Saturday, April 02, 2005

"An' if it harm none, do what ye will"

I think the vision of myself that makes me the happiest is that of me becoming the world's library. Knowledge, un-used, unapplicable, perfectly ordered and sorted. I believe that the more knowledge one has the more apt they are to discover patterns in the data, recurrences, cycles. They pursuit is not what matters to me. I do not enjoy reading, I enjoy understanding. I do not enjoy the pursuit of knowledge, I enjoy the possesion of it. this may not be philosophy, as Socrates by way of Dr. Goold's blog has enlightened me. But nonetheless, it is possesion that adds substance to my existence. Buddhists claim that the connection one ought to make with the universe is ontological: Everything is composed of the same stuff, and therefore one ought to be able to identify completely with everything else. That is how one connects to nature for them. But I see things differently. The connection that gives me the most substance and meaning is epistemological. You see, if I understand everything as merely a different part of the same existence, then my position in the universe has no significance. The idea of Buddhist sunyata, or emptiness, the idea that nothing has an identity apart from everything else, may be true, but to me this is not fulfilling in any way.Its understanding the data, and subsequently the systmes, that comprise existence that puts me in a better place emotionally and spiritually. I'd rather have knowledge than be knowledgable, i.e. I'd rather have already accomplished great things than be able to accomplish them without taking into account whether I have or not. This is simply how I feel, with a little bit about how I think. When I try to live in an existential manner, making the journey more important than the goal, I feel lost and as Sartre puts it "condemned to be free." If I am free then I have the freedom to relinquish it, even if this move is only temporary. I give up freedom in order to be a slave to my passion, and that passion is the need to have knowledge and understanding. Thats what I really want. Understanding.

Friday, April 01, 2005

Drifting Through

This is the first blog entry I have made here. I don't have much to write about at this moment; I basically just wanted to test if it works and looks good. But I am listening to a very interesting song called "Frame by Frame" by The Honorary Title. The lyrics hit home for me.

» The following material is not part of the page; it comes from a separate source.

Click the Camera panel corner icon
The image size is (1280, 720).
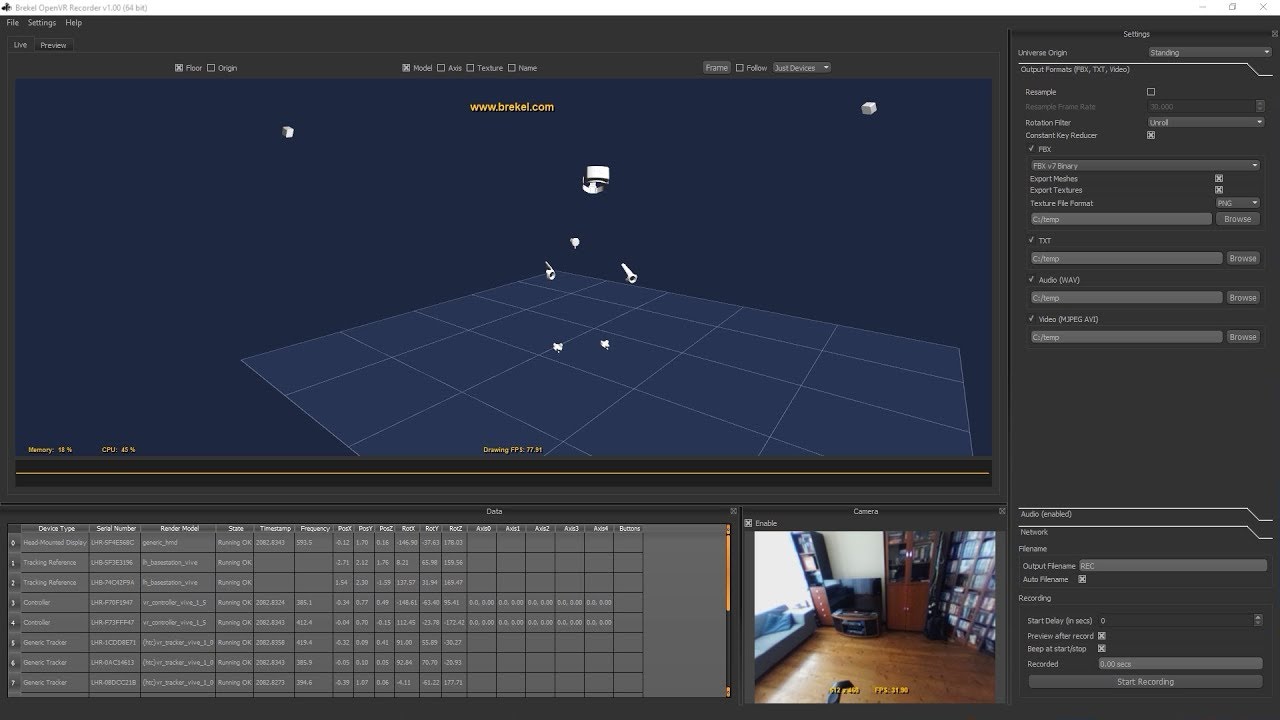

Days bunch up in weeks, collaborate in months against me. The sheets are stained with evidence that our remains are now drifting away.
I share with complete strangers my most personal of pleasures. I spend hours at my leisure, like sharpened precise tweezers.
Drifting through in the frame by frame.
I'll walk the same path.
I'll say the same lines.
I'll do this everytime.
That gives you a sense of how my life feels right now. I go to class, hang out with friends, make empty plans, and through it all it feels as though there is no guiding principle for my actions besides the desire to make it through the day and start the next one. I really do feel like I drift through the events of my life.
Mitch Hedberg died recently. So did Terri Schiavo (Thank God!) and the Pope is on life support or something to that degree. So much death has happened in my life all at once this past winter that it doesn't faze me when famous people die anymore.
On the upside, I'm not sad about any of this. I've become content with things that in the past would have destroyed me internally. When I really think about it, I am disgusted at that fact. I really do wish I could feel convicted to organize my life in a certain fashion. Right now I'm content with simply drifting through until summertime, but the more I talk with friends back home, the more I realize that I would rather come home a hero than have to use this summer as time to resurrect the former, passionate me.

I don't like this entry now that I look it over, but I want to post something and I don't have the inspiration to write something better, so it stays. Hopefully in the future I will be able to do more than complain about insignificant, vague problems of mine.